The problem with Social Security

First, don't panic, thinking that Social Security is going to run out of money and disappear. Government officials and lawmakers are aware of the program's pending shortfalls, so I'm confident that they'll have the time and ability to make adjustments.

Person holding a Social Security card with a look of concern.

Image source: Getty Images.

That said, significant changes need to be made. In 2021, the fund paid out more than it received for the first time since the 1980s, so it's entered the cash-burning phase. Under the current projections, the Social Security Trust will run out of money between 2032 and 2035, according to analysis by the Congressional Budget Office and external organizations.

The fund's cumulative deficit is expected to be $2.5 trillion over the next decade. As the aging population swells and workforce participation declines, this problem is only getting worse. The ratio of contributors to beneficiaries isn't sustainable, as the chart shows.

Time series chart showing labor force participation in the United States between January, 2000 and May 20023

Data source: St. Louis Fed and U.S. Bureau of Labor Statistics.

Where is Social Security heading?

Legislators will be faced with tough decisions and negotiations about how to fix the situation and extend Social Security's life span. The most likely outcome will result in a combination of reduced benefits for future retirees, along with higher taxes on current earners.

I'm not buying into the most extreme variety of hysteria and expecting my Social Security benefits to be zero. However, I am fairly confident that today's recipients are enjoying more buying power with those benefits than people who retire at least 20 years from now. I'm treating it like an unknown that's certain to contribute less cash flow in retirement.

It's not as if Social Security payouts are enormous today, either. The current average monthly benefit is around $1,800, while the maximum benefit for people reaching full retirement age in 2023 is $3,627. These are significant numbers for most households, but many people aspire to a lifestyle that requires much higher cash flow.

Making up for lower Social Security benefits

To reach our financial goals, most of us will have to build assets throughout our working lives so that we can turn them into income throughout retirement. This requires a quantifiable savings strategy, discipline, and a plan for distributing savings.

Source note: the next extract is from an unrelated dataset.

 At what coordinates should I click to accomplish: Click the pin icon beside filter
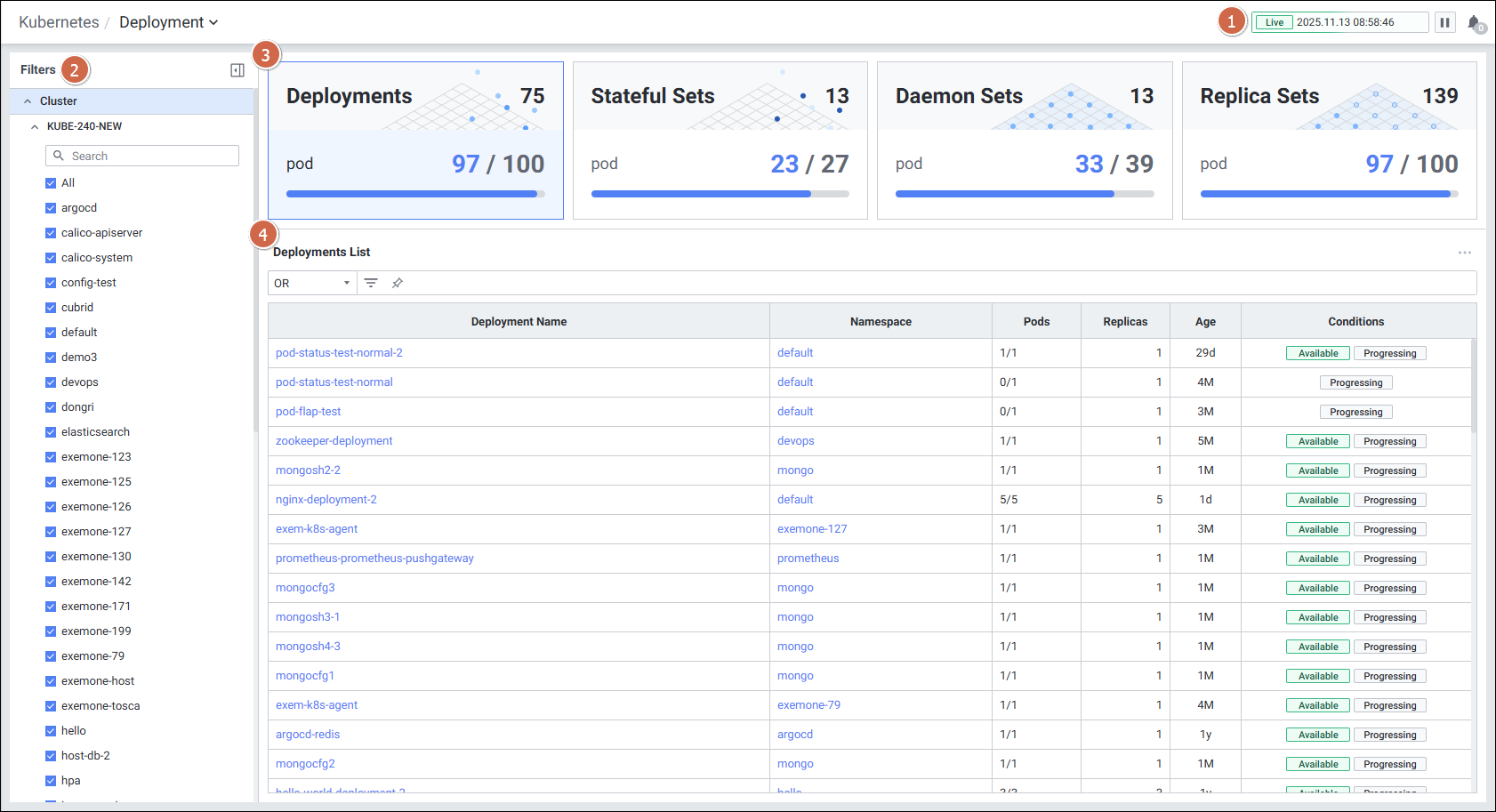pos(398,283)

The first step is achieving and maintaining a high savings rate. Most households should strive to save 15% to 20% of their net income -- it might need to be on the higher side to make up for a drop in Social Security benefits.

To increase your savings rate, it's important to create a budget and track where your income goes each month. That way, you can measure progress. It might be helpful to set aside a predetermined amount of each paycheck that can systematically feed a savings or investment account. It's also helpful to utilize retirement accounts and employer contribution matches to ensure you're saving a decent amount before it even hits your paycheck.

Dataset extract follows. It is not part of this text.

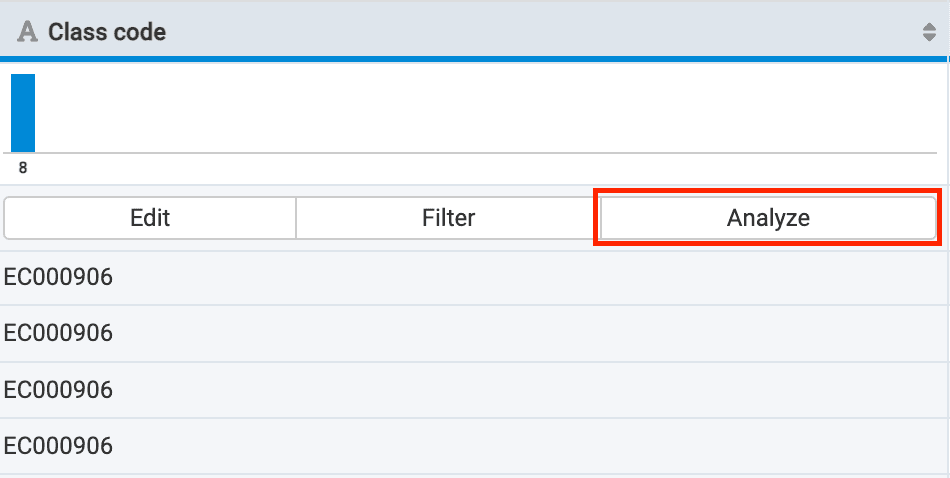Click the text type 'A' column icon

As you accumulate assets, they need to be invested for responsible growth. I'm still at least 30 years away from retirement, so my priority is generating the highest possible returns within my risk tolerance. I'll pay more attention to reducing volatility -- and limiting losses -- with bonds and dividend stocks as I approach retirement.

For now, I'm focused on a retirement investment portfolio with relatively high exposure to growth stocks and quality factors, supported by a smaller allocation to value stocks. Your portfolio allocation should evolve as your retirement investment timeline changes. This is likely to provide the highest possible long-term returns.

Distribution is the final phase of retirement planning, and it's an important consideration if you don't want to depend on Social Security. After you stop working, you'll have to rely on your accumulated assets to provide cash to cover basic needs and lifestyle expenses. Financial planners have generally followed the 4% rule, which asserts that retirees can spend no more than 4% of their investment account each year. Any more than that, and they run the risk of outliving their savings.

This is an important consideration that many people don't realize. Everyone can have their own retirement income goals, but you'll have to build enough liquid wealth to satisfy the 4% rule. If you want $50,000 in annual distributions from an investment account in retirement, you need at least $1.25 million in that account. That's $2.5 million if you want $100,000 in retirement income each year.

Make sure that your goal setting reflects these distribution principles -- it could have major implications for the age that you're able to retire.